* _What the task requires_:
All lines from the one containing "Open the Select .CSV File dropdown" to the end of the data below are to be returned exactly, both ends included, with nothing added.

____ Source records

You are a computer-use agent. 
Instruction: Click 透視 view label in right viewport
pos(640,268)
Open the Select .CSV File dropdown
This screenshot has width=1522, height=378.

________

* _Result_:
Open the Select .CSV File dropdown
This screenshot has width=1522, height=378.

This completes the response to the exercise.